- _Required work_
Your answer must match the entries below word for word.

Entries taken from a collection:
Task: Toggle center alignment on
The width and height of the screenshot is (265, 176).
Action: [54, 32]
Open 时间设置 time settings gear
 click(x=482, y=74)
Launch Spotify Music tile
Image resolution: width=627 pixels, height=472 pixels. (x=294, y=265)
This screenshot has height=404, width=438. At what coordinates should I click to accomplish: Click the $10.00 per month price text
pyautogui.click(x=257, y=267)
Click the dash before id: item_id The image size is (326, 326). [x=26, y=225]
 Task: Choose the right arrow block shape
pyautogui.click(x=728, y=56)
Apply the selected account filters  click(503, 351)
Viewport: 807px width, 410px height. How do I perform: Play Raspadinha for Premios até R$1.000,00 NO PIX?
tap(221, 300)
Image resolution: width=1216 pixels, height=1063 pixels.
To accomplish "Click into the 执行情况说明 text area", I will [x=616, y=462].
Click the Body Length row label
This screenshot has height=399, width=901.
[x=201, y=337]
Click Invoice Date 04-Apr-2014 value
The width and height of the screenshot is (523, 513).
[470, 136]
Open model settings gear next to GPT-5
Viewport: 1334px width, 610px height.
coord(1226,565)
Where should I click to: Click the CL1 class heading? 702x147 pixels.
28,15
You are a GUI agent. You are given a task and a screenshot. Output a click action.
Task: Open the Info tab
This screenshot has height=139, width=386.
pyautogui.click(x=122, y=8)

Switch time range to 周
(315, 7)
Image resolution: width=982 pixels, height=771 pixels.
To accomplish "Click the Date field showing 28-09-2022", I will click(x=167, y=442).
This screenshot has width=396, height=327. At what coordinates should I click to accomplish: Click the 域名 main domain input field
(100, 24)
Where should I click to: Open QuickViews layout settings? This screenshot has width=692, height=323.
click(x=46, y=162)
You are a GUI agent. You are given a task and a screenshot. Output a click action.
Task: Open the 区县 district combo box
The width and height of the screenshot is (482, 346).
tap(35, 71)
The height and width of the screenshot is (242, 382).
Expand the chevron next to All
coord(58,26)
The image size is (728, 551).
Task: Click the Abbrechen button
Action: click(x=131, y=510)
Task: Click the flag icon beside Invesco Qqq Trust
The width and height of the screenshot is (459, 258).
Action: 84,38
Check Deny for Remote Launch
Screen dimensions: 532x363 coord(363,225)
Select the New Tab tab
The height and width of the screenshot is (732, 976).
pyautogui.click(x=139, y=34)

- _Response for this exercise_
Task: Toggle center alignment on
The width and height of the screenshot is (265, 176).
Action: [54, 32]
Open 时间设置 time settings gear
 click(x=482, y=74)
Launch Spotify Music tile
Image resolution: width=627 pixels, height=472 pixels. (x=294, y=265)
This screenshot has height=404, width=438. At what coordinates should I click to accomplish: Click the $10.00 per month price text
pyautogui.click(x=257, y=267)
Click the dash before id: item_id The image size is (326, 326). [x=26, y=225]
 Task: Choose the right arrow block shape
pyautogui.click(x=728, y=56)
Apply the selected account filters  click(503, 351)
Viewport: 807px width, 410px height. How do I perform: Play Raspadinha for Premios até R$1.000,00 NO PIX?
tap(221, 300)
Image resolution: width=1216 pixels, height=1063 pixels.
To accomplish "Click into the 执行情况说明 text area", I will [x=616, y=462].
Click the Body Length row label
This screenshot has height=399, width=901.
[x=201, y=337]
Click Invoice Date 04-Apr-2014 value
The width and height of the screenshot is (523, 513).
[470, 136]
Open model settings gear next to GPT-5
Viewport: 1334px width, 610px height.
coord(1226,565)
Where should I click to: Click the CL1 class heading? 702x147 pixels.
28,15
You are a GUI agent. You are given a task and a screenshot. Output a click action.
Task: Open the Info tab
This screenshot has height=139, width=386.
pyautogui.click(x=122, y=8)

Switch time range to 周
(315, 7)
Image resolution: width=982 pixels, height=771 pixels.
To accomplish "Click the Date field showing 28-09-2022", I will click(x=167, y=442).
This screenshot has width=396, height=327. At what coordinates should I click to accomplish: Click the 域名 main domain input field
(100, 24)
Where should I click to: Open QuickViews layout settings? This screenshot has width=692, height=323.
click(x=46, y=162)
You are a GUI agent. You are given a task and a screenshot. Output a click action.
Task: Open the 区县 district combo box
The width and height of the screenshot is (482, 346).
tap(35, 71)
The height and width of the screenshot is (242, 382).
Expand the chevron next to All
coord(58,26)
The image size is (728, 551).
Task: Click the Abbrechen button
Action: click(x=131, y=510)
Task: Click the flag icon beside Invesco Qqq Trust
The width and height of the screenshot is (459, 258).
Action: 84,38
Check Deny for Remote Launch
Screen dimensions: 532x363 coord(363,225)
Select the New Tab tab
The height and width of the screenshot is (732, 976).
pyautogui.click(x=139, y=34)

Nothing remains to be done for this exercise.